Miss America: The Artificial View of “Beauty”

First off before I begin, it is about time that Miss America got rid of the swimsuit portion of the “beauty pageant.” It is also time that we stop women from degrading themselves by walking across the stage in little to nothing while being “judged” by their outer bodies, for women are more than their bodies.

When I was little, people told my parents to put me in pagents because they thought I would go far, but my mom put her foot down. My mother always believed that pageants were the gateway to many things: eating disorders, perverted and sick men looking at little girls, and image issues.

Those are the three things my mom hated about pageantry, so she never let me step one foot into the pageantry arena, and I am so glad she never let me do so. As a young woman, the one thing I am self-conscious about is swimwear. As woman in her twenties, I don’t have a “body” like many women, and to know that people “judge” women based on swimwear sickens me to death.

I won’t lie, I have a small frame and my thirteen year old cousin has more meat on her bones than I do, and trust me, she always reminds me of it, so do you think I would join a pageant to have myself trot on stage in “little to nothing” just for people to judge me and label me as a “not as worthy of the crown” due to my small stature while the woman behind me is considered beautiful due to her being “well endowed?”

I don’t think so.

“Strength and honor are her clothing;

She shall rejoice in time to come.” Proverbs 31:25

I have more to offer than my body, and I might not have a lot of “body,” but I do have a big heart, and that is something your body cannot give you. I don’t need to prove my womanhood by how much sex-appeal I have, and Miss. America is wrong by judging women by their physicality, for that sends out a message of narcissism.

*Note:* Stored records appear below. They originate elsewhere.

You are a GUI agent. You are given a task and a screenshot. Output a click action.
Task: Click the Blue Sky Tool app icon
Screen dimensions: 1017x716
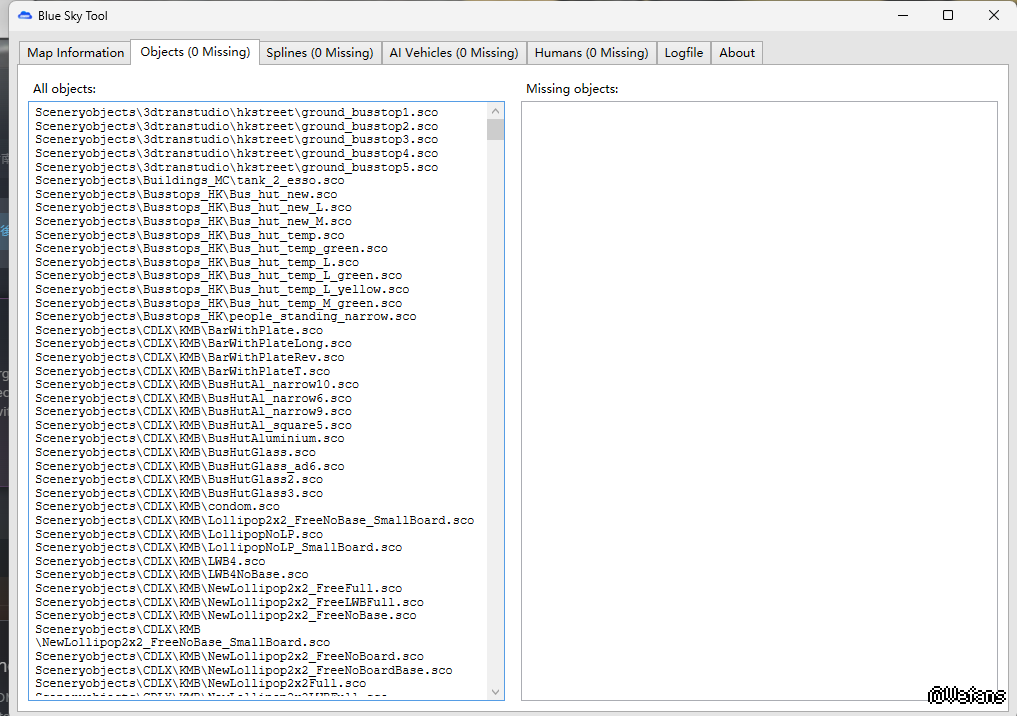pos(25,16)
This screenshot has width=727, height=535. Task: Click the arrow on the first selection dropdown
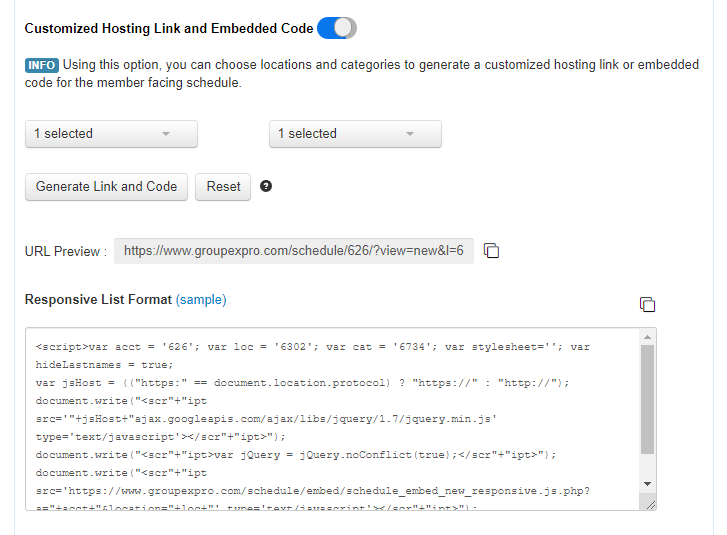[x=166, y=134]
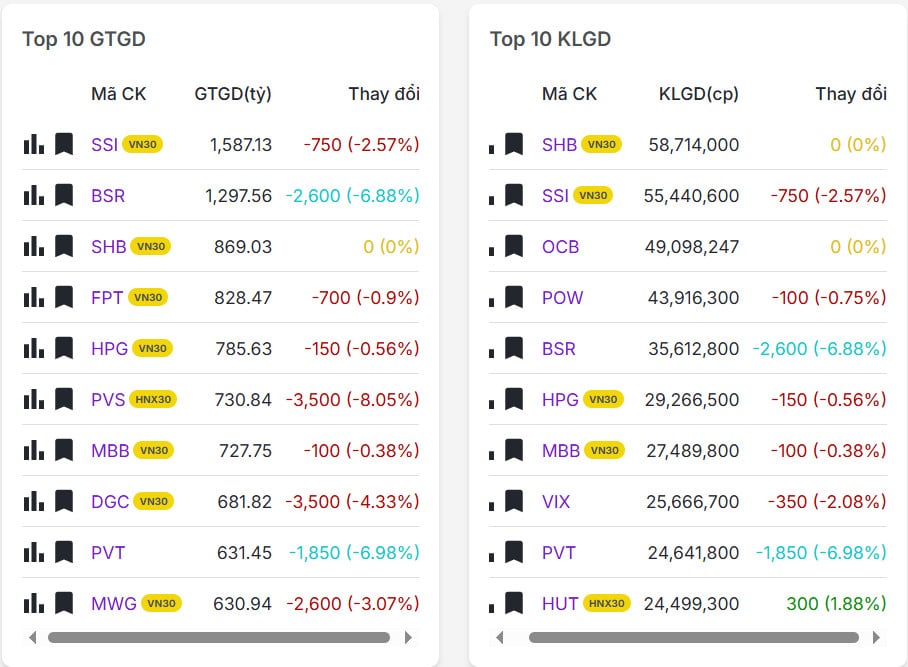Select the chart icon next to PVS

coord(33,399)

Miss America was teaching young girls “If you want to compete to be beautiful, we must judge your body” or “Beautiful girls only come in certain sizes.” Not only does this lower self-esteem, but it also opens the door to anorexia, bulimia, and other non-specified eating disorders.

Do not let your adornment be merely outward—arranging the hair, wearing gold, or putting on fine apparel—  rather let it be the hidden person of the heart, with the incorruptible beauty of a gentle and quiet spirit, which is very precious in the sight of God.” 1 Peter 3:3-4

Miss America is only about ego, the outside appearance, and it’s also a bunch of women who want to be known for beauty instead of the inside. A naturally beautiful woman doesn’t have to “compete” to be beautiful, for her worth comes from Christ and from her gentle and meek spirit, and that is proof enough of her beauty.

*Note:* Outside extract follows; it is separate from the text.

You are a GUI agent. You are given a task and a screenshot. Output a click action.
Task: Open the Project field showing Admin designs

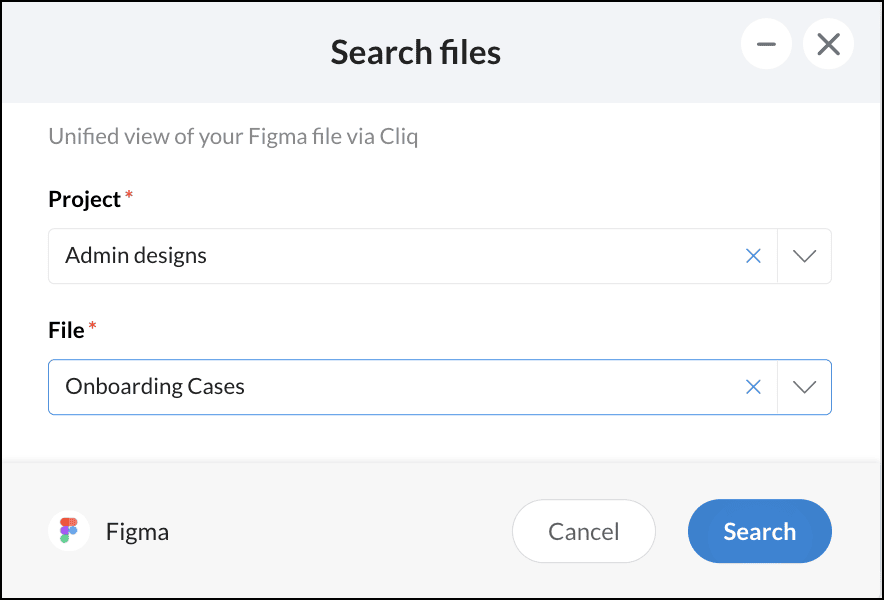pyautogui.click(x=400, y=256)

Miss America lies to lure insecure women in and Miss America loves to feed off of women’s cravings of “wanting more beauty.” A year ago, I got an offer to compete in a beauty competition, and I ripped up the invitation when I really began to think about what pagents stood for.

When I saw that there was a swimsuit portion, I ripped up the paper into shreds. My beauty is not in how much skin I show, my beauty is not in the “fancy gowns I wear,” and my beauty is not in the 100 pounds of makeup that I put on my face to appease the judges, but my beauty comes from God, for I am made in His image, so I refuses to degrade myself by joining a pageant, for I am worth more than that.

I am made in the image of God,

I am His daughter,

I am lavished in perfect grace,

I am redeemed,

I have a future of hope,

I am worth more than rubies, and I do not need any pagagent to tell me how much I am worth, because they cannot even begin to comprehend the worth of those who find their identities in Christ.  

Every woman is priceless, and it is time that women break away from the insecurities and begin living in perfect grace. Beauty industries are thriving off of women’s insecurities. You have commercials about “weight loss,” about “anti-aging” creams, and other things that prove to make you look better and younger, and women are slaving themselves to these things.

You have Victoria’s Secret that have models with fake implants, lip injections, and airbrushed faces walking down runways that make ordinary women feel “inadequate,” which is wrong, so I am glad that Miss. America is finally judging “beauty” on something more than a woman’s body in a bikini.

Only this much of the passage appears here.